Two decades ago, Artuto Cifuentes, a Chilean financier, used his quantitative skills to parse financial derivatives with great effect: long before 2008, he warned that a financial crisis loomed (influencing my own journalism).
Now, however, Cifuentes has another mission: he is redeploying his skills to analyse art, exploring issues such as the relative return and risk profile of Jean-Michel Basquiat’s paintings. (Complex calculations in his co-authored book The Worth of Art suggest that Basquiat not only outperforms US equities, but also works by Renoir and Matisse.)
Is this a good thing? It is an intriguing issue to ponder as Art Basel Miami Beach gets under way, amid parties, celebrity gossip and frenzied debates about artistic trends.
Previously, artists and collectors have preferred to think of this world in terms of creativity, not finance. After all, art prices are driven by slippery cultural mores, not utility value — or, as the American sociologist Thorstein Veblen cynically observed, signals around social status. Those would seem to defy any spreadsheet.
However, Cifuentes is not alone in looking at creativity through a quantitative lens. A growing number of art collectors are also focused on an investment frame as well. This might horrify artists. But such financialisation could deliver one big benefit: more transparency. And this is badly needed, given that the art world has been as opaque — and scandal-prone — as derivatives in decades past.
This point is underscored by recent surveys. Take a biennial one that has been done since 2011 by the consultants Deloitte Private and ArtTactic into art “stakeholders”, such as wealth managers, family offices and brokers.
The 2023 report notes that there has been “a significant shift” in attitudes to art during the past decade. Back in 2014, only 53 per cent of wealth managers considered art expertise part of their industry. However, in 2016 this leapt to 78 per cent and now stands at 90 per cent.
Three-quarters of wealth managers now offer art services, compared with a quarter in 2011, while 41 per cent of collectors now cite financial value as “their primary motivation” for buying art, the highest level since the survey began.
A separate annual study from UBS and Art Basel, run for a decade, echoes this theme, albeit with some difference in the details. This year it polled almost 3,000 high net worth individuals, who control some $2tn of wealth that could be used for art. Financial motives were cited as the second-biggest reason for buying art, topped only by “personal pleasure and identity” (except in Brazil and Japan, where they actually dominated).
This report also noted rising “research-based” purchases, or those that happen after number-crunching rather than on impulse. And there has been an “explosion” in the use of credit, it adds: about half of collectors report buying art with loans and art is increasingly being used as collateral for borrowing. In other words, financialisation is happening on several fronts.
Why? One probable reason is that wealthy individuals want portfolio diversification at a time when the outlook for mainstream assets is becoming unpredictable, due to gyrating interest rates and geopolitical risk.
This may not always be as effective a tactic as people hope.
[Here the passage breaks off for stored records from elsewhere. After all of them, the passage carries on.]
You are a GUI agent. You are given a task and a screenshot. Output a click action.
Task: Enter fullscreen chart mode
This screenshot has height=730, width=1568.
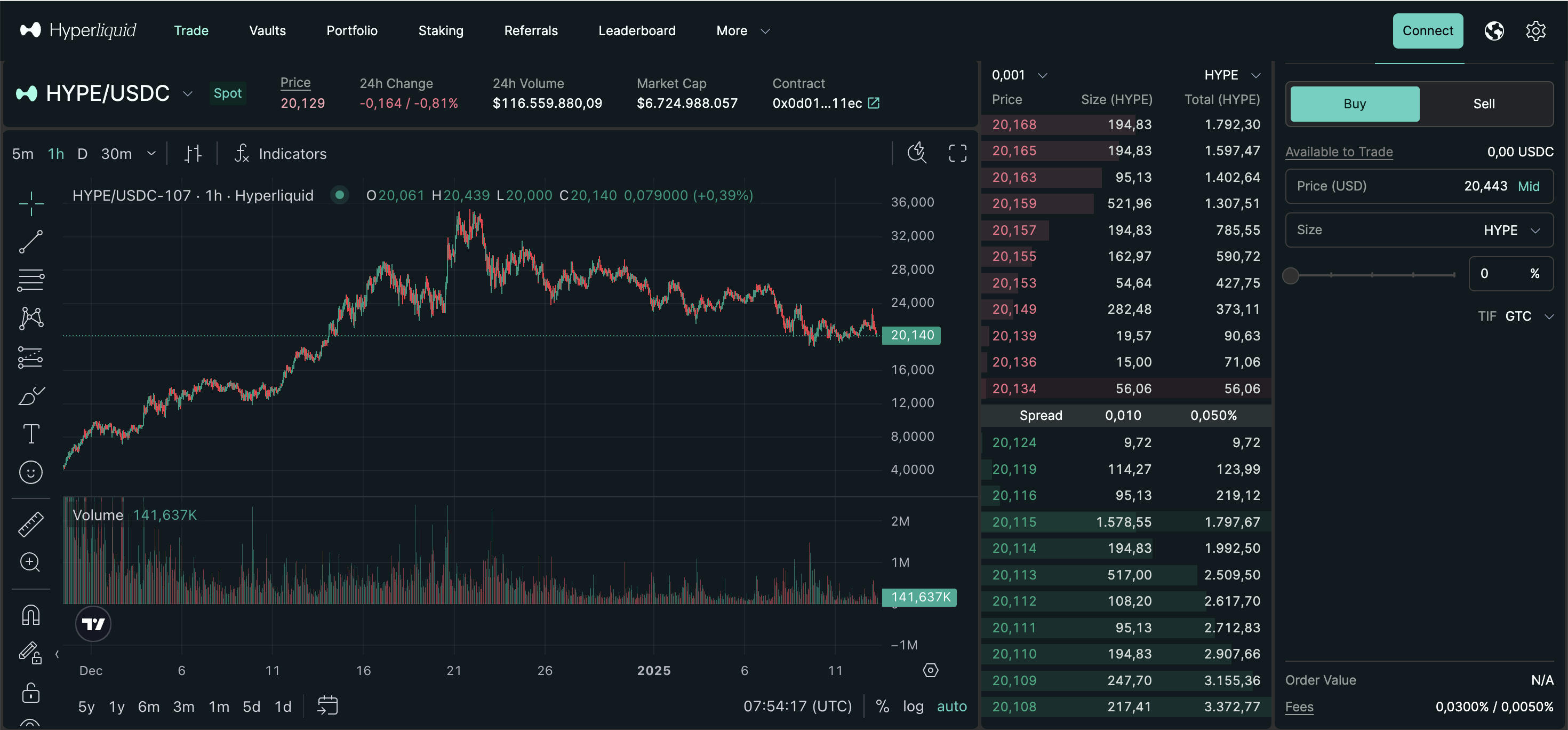[x=957, y=154]
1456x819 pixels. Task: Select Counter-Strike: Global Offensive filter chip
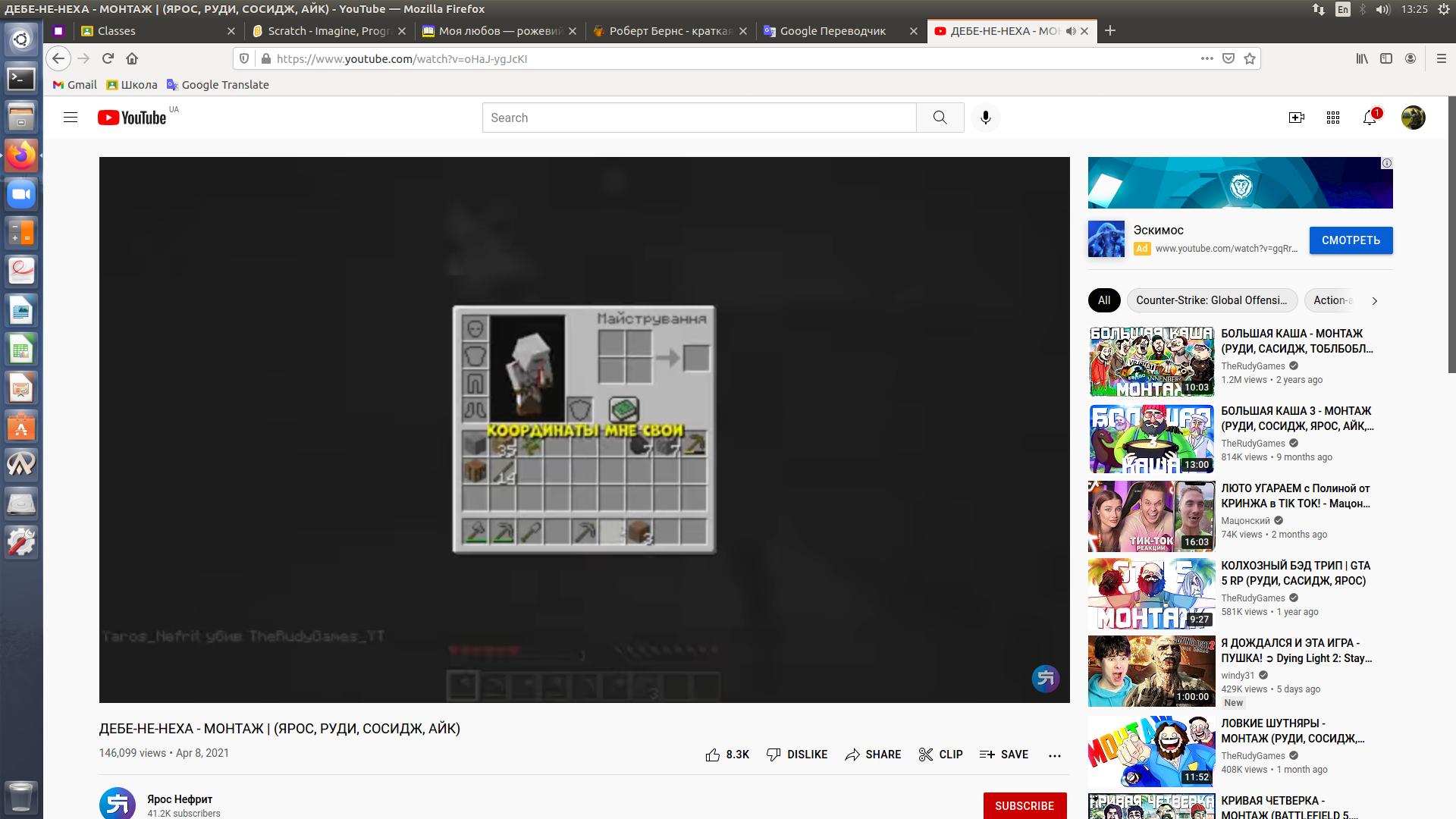[x=1211, y=300]

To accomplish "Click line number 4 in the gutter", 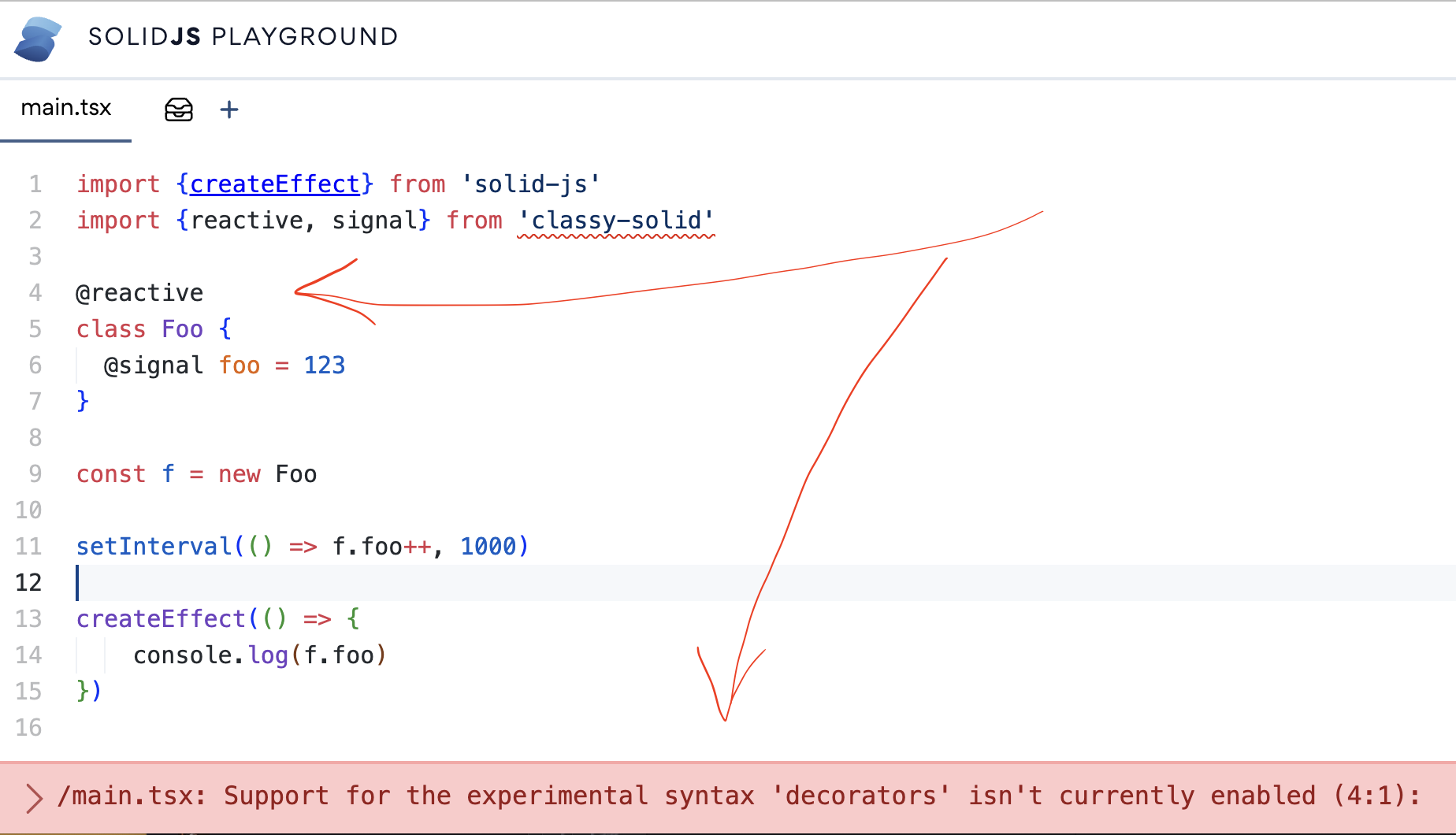I will 35,292.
At present, collectors — or investors — seem optimistic about the market and slightly more bullish than they are about stocks: 77 per cent expect art prices to rise next year, the UBS report says.
But the rising use of credit could make art prices track the interest rate cycle more closely in the future. And past price performance has been very mixed. The Knight Frank luxury index, for instance, suggests that art prices jumped 30 per cent last year, beating most other assets. However, the UBS report shows that some sectors, such as non-fungible tokens, have collapsed in value recently.
Meanwhile, the Deloitte report points out that the Artnet fine art index only delivered a 2.5 per cent compound annual growth rate between 2008 and 2023. That is lower than for the S&P 500, real estate and gold (8.5 per cent, 3.8 per cent and 4.9 per cent respectively).
The second issue that is driving this financialisation is transparency. As the Deloitte report notes, more than 80 per cent of wealth managers believe there will be more visibility around deals, fees and sourcing in the future, due to the fast-expanding use of digital technology.
Online art auctions, which proliferated during the pandemic, are one example of this. Others are digital registries of sales and prices and the use of blockchain technologies to establish provenance.
So far the results have been patchy — some corners of the market are still highly opaque. But the more credible and transparent it becomes, the more likely it is to attract new investors, who will in turn expect further transparency, in a self-reinforcing cycle.
Don’t expect this to spark much discussion in the Miami galleries this week. At art fairs, financialisation remains a dirty word. But if this trend drives more money into the art world, those artists should have reason to raise a glass to it. As Cifuentes says, even algorithms can create beauty.